Mnemosyne -- a Cassandra-based Web Service for archived Panda Monitoring Data
Work in Progress
This page is work in progress subject to frequent updates. The Web service described here is in beta and is subject to changes and interruptions.
The goal of the project
There is a wide class of queries performed in the Panda Monitor that do not require RDBMS type of functionality that Oracle provides. On the other hand, ongoing optimization of Oracle queries has not resulted yet in demonstrable scalable performance and loosening of restraints on types and time windows of queries that are allowed to be run against the server without degradation of its performance. Using a noSQL solution to achieve very high performance and scalability, and to reduce the load on the main Panda Oracle server, is the topic of this R&D project. It includes an attached Web Service that will deliver data to the clients. The goal is to demonstrate production quality data service with performance significantly better than that of Oracle, for important classes of queries.
Overview of the technology platform and its components
Cassandra
We chose Cassandra as our noSQL platform due to existing experience with it, within ATLAS, and availability of a test platform at CERN in early stages of the project. Cassandra is a truly distributed, schema-less, key-value storage system that has been augmented with indexing capability in its latest versions. It can be configured to provide redundancy by keeping more than one copy of the data on the nodes that make up the cluster. Robustness of write operation is kept by keeping a commit log on each node and blocking until the write to the log succeeds. Data is the distributed across the cluster asynchronously. The nodes are automatically load-balanced and adding extra nodes can be done transparently, thus providing an extreme degree of horizontal scalability.
Cloud Storage
Currently the data is periodically extracted from the Oracle database (lagging by about 3 days since it was supposed to be final, to allow for delays in final updates) and deposited into Amazon S3 as csv-formatted files. This allows for transparent, universal and fast access to the data which is convenient for populating alternative storage such as an instance of Cassandra. There is also a local file cache where the files pulled of S3 can be stated for repetitive load testing, emergency reloads etc.
Apache and Django
Django provides a convenient way to create and efficiently maintain a Web service. We run a Django application under Apache Web Server to provide the foundation of the Web Service, which was tentatively name "Mnemosyne" for apparent reasons (i.e. in keeping with names from Greek mythology and as a reference to absolute memory). Currently there is no RDBMS involved in operating Mnemosyne, but in case a need arises (such as for light-weight tasks like administering user accounts with prepackaged Django modules), this can be easily achieved with sqlite etc.
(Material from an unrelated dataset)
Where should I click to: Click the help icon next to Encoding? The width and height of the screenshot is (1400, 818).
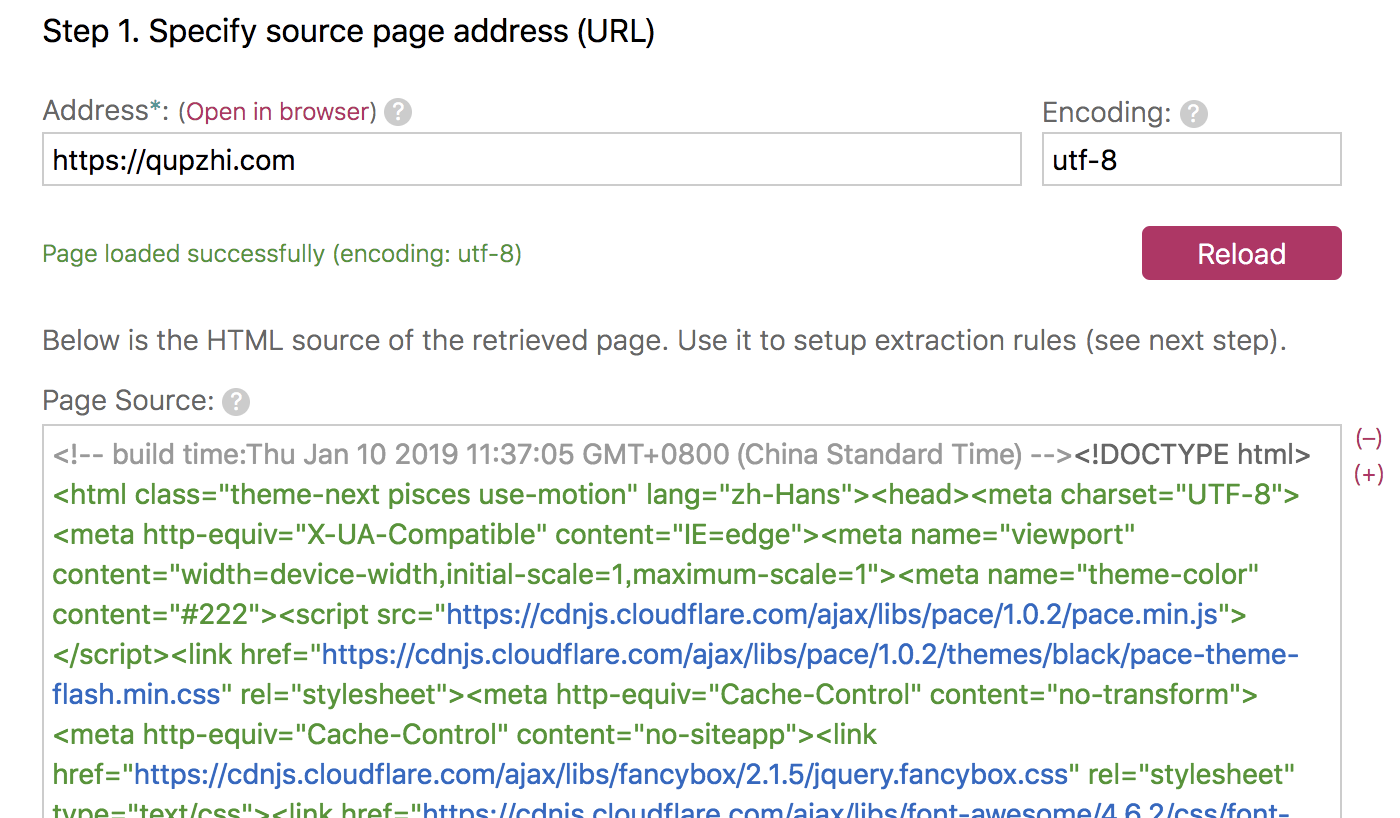(x=1194, y=114)
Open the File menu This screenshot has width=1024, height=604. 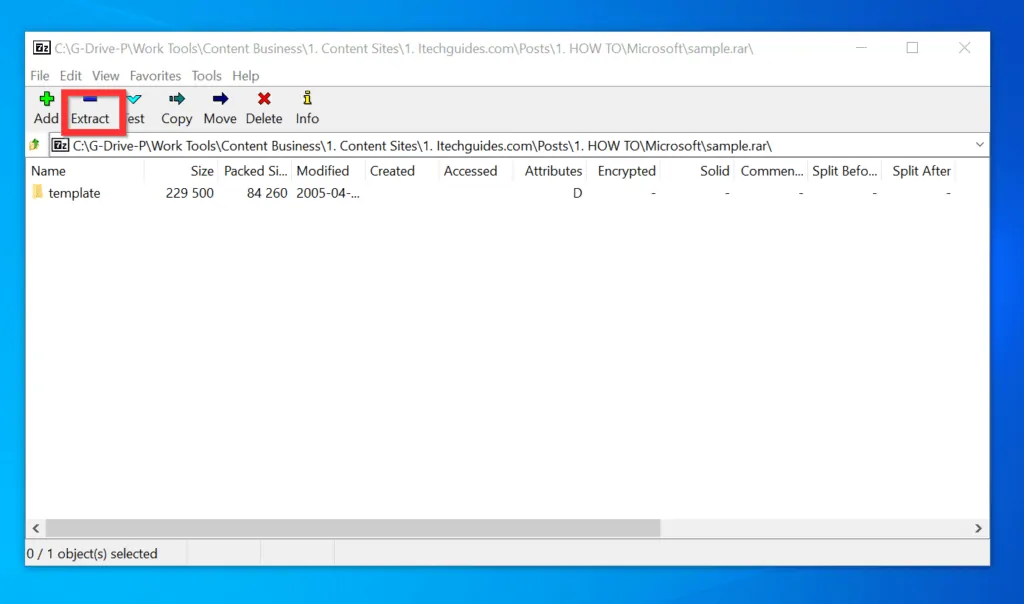40,76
Data Organization and Indexing
What do we do with Oracle column names in Cassandra?
Cassandra stores each "row" of data as a dictionary, which does include the keys. Due to convenient naming used in the Oracle schema, the names of columns (which would become keys in Cassandra) are quite long, in order to be self-documenting. The amount of data, in some columns, may be quite small compared to the key itself. It was decided therefore to use a hash table to encode the keys to short integers when writing to Cassandra, and decode them to a format identical to seen in Oracle. This results in a factor of 2 to 3 savings in disk space used by Cassandra, at the cost of moderate code complexity and extra CPU load on the Web server.
Composite Indexes
In order to create an efficient index for queries frequently done in the Panda Monitor, such index needs to be complex, i.e. contain more than one column. While there is a facility in Cassandra to make complex queries using several simple indexes, this is always sub-optimal as such queries will result in an inner loop and its requisite traversal, as opposed to a quick look-up and read, as is the case with a composite index.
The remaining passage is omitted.